I now have made video calls from Linphone/Linux to Linphone/Cyanogenmod, and have some promising looking ZRTP (encryption) error messages connecting from Jitsi/Linux to Jitsi/OS-X.
Post-Linphone Jitsi Testing
Testing with jitsi-src-1.1.4412.10296.
1. Direct dial from Linux to Mac. 2. Initiate video from Linux side. 3. Initiate video from Mac side. 4. Both video working.
1. Direct dial from Linux to Mac. 2. Initiate video from Mac side. 3. Mac client exits abnormally.
ZRTP Support Notes
Readme on the inclusion of GNU ZRTP in the Linphone codebase.
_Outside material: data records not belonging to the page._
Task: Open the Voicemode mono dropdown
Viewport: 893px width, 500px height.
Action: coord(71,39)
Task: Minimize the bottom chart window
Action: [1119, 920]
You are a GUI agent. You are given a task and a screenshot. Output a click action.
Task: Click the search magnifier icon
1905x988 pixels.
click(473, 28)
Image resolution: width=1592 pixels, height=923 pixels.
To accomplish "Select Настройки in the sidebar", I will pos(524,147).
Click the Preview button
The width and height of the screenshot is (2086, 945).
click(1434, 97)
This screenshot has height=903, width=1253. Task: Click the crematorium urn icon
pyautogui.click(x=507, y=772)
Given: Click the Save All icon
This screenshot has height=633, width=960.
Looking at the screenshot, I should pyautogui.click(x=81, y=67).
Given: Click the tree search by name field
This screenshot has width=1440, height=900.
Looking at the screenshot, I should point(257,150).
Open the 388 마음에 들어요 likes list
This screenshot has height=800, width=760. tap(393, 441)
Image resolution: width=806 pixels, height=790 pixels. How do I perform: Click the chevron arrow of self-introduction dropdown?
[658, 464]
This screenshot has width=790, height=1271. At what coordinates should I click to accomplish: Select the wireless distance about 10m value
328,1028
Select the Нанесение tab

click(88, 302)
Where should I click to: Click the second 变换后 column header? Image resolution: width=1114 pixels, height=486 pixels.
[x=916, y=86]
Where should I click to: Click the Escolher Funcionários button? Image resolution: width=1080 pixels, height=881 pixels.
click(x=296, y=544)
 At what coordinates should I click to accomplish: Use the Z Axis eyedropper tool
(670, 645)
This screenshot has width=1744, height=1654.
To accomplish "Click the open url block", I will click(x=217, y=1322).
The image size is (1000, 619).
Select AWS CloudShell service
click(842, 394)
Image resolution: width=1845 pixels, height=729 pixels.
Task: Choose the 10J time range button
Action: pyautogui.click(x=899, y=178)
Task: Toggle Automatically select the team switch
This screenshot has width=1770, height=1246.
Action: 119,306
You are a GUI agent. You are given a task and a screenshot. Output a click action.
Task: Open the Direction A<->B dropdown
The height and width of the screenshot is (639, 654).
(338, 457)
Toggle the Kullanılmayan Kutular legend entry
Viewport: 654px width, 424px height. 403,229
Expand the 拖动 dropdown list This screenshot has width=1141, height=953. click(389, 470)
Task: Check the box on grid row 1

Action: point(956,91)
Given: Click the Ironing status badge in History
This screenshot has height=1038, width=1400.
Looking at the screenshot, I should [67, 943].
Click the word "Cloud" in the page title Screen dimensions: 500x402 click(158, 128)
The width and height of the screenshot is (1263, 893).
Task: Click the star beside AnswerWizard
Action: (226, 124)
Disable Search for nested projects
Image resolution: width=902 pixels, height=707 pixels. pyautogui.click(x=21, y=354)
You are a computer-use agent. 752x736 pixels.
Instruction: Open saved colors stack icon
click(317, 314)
Includes notes on enabling ZRTP at compile time. Perhaps published binaries do not include ZRTP support? Confirmed -- published binaries do not have ZRTP support.
Compiling with ZRTP support requires at least libzrtpcpp 2.1.2. Debian testing and sid are at 2.0.x. Debian experimental has 2.3.2. After installing libzrtpcpp2_2.3.2 and libzrtpcpp-dev_2.3.2, I finally managed to compile Linphone with ZRTP support. This is not a practical solution for most people. It may help me to validate FreeSWITCH, but as far as end-to-end encrypted comm goes, Linphone is still a work in progress.
XMPP is the Jabber protocol, initially created for text chat. It has been extended to include voice and video with Jingle.
XMPP was originally designed for text.
Jingle is an extension to XMPP that enables voice, video, and other new features.
ZRTP can be used with XMPP, and I think it has other options for end-to-end encryption.
Off-the-Record Messaging, commonly referred to as OTR, is a cryptographic protocol that provides strong encryption for instant messaging conversations. OTR uses a combination of the AES symmetric-key algorithm, the Diffie–Hellman key exchange, and the SHA-1 hash function. In addition to authentication and encryption, OTR provides perfect forward secrecy and malleable encryption.
ICE (Interactive Connectivity Establishment) is a method for negotiating NAT traversal (getting through firewalls) for clients that are using multiple channels. The core spec was designed with SIP in mind, and it now has a parallel spec in XMPP.